Un florilège des projets structurants de Casablanca affiché dans la salle de la rencontre avec la presse.
Ceux qui se demandent ce qu’est le nouvel UC de Mohamed Sajid ont eu la réponse :
-Sajid et l’UC assument leurs points faibles ou les reproches qu’on leur fait. Par exemple, Sajid est considéré comme un homme qui parle d’une voix trop douce, qui est trop calme pour être un leader politique. Le slogan sera donc “La sérénité dans l’action“;
-Le repositionnement évite le terrain de l’idéologie pour aller simplement vers les réalisations. Sous forme de question. “Plutôt qu’un hashtag, je pose la question achderti?“ plaisante Mohamed Sajid. Quelques exemples seront donnés, par exemple le tramway. “Les autres vous promettent le tramway, nous l’avons fait“;
-On dit parfois de Sajid qu’il est un DG de Casablanca. C’est un peu cela qui est dit et assumé;
-La forme: ce n’est pas une conférence de presse classique. Sajid est interrogé par Anouar Zyne, autre militant et dirigeant de l’UC, rompu à la communication. Les réponses sont assez courtes. Quelques spots sont projetés, pour montrer les réalisations d’élus UC dans d’autres communes que Casa;
-L’usage d’une forme de storytelling, a rendu l’exercice moins ennuyeux et plus audible pour l’assistance. Sajid raconte par exemple qu’en 1993, il préside une commune de 5.000 habitants dans la région de Taroudant.
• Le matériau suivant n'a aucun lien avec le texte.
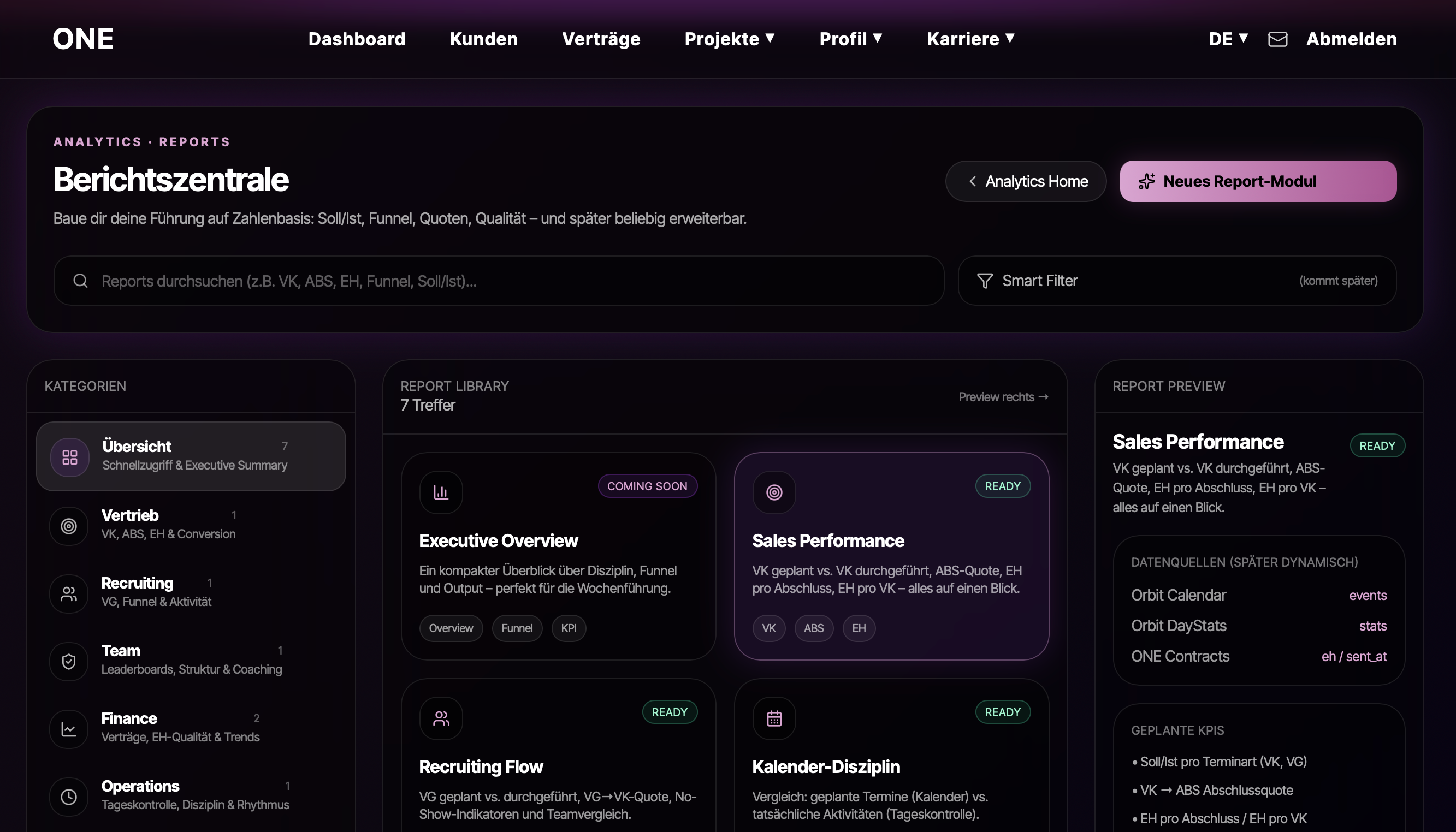Open the Verträge menu item

click(x=601, y=39)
Il en conclut sur la méthode, l’expérience communale, les bilans, les réalisations;
-L’UC se positionne dans le langage de vérité, le dire vrai.
-Il revendique une expertise dans la gestion communale, et pas seulement à Casablanca.
En matière de bilan, Sajid a mis en avant deux apports dans la gestion communale, à travers deux exemples:
-La capacité à réaliser des montages financiers pour des projets ambitieux, en mobilisant des fonds provenant des budgets de l’Etat ainsi que par des opérations en PPP (partenariat public privé).
-L’innovation apportée par Casablanca en matière d’éradication des bidonvilles. 100.000 familles y résidaient en 2004. Plus de la moitié ont été relogées. Et la mise au point d’une formule nouvelle qui a suscité l’intérêt au Maroc et à l’étranger, jusqu’aux Nations Unies: grâce à la SDL (Société de Développement Local), les délais de recasement ont été réduits à six mois en moyenne au lieu de deux à trois ans auparavant. La nouvelle formule consiste en un partenariat entre une petite entreprise de construction, deux familles de bidonvillois et la ville. La ville fournit le terrain, l’entreprise construit gratuitement et devient propriétaire d’un étage. Les deux famille sont également un étage chacune.
Mohamed Sajid a envoyé des messages à contre-courant des autres partis et leur a même lancé des piques : “je parle de réalisations et pas de fausses promesses.(…) Je parle de compétences réelles des communes. (…) Je me présente là où j’habite et je vis, on ne peut pas prétendre gérer une commune en faisant la navette.(… )“
Sajid se présente en tant que tête de liste UC aux communales à Aïn Chok et aux régionales dans la préfecture d’Anfa.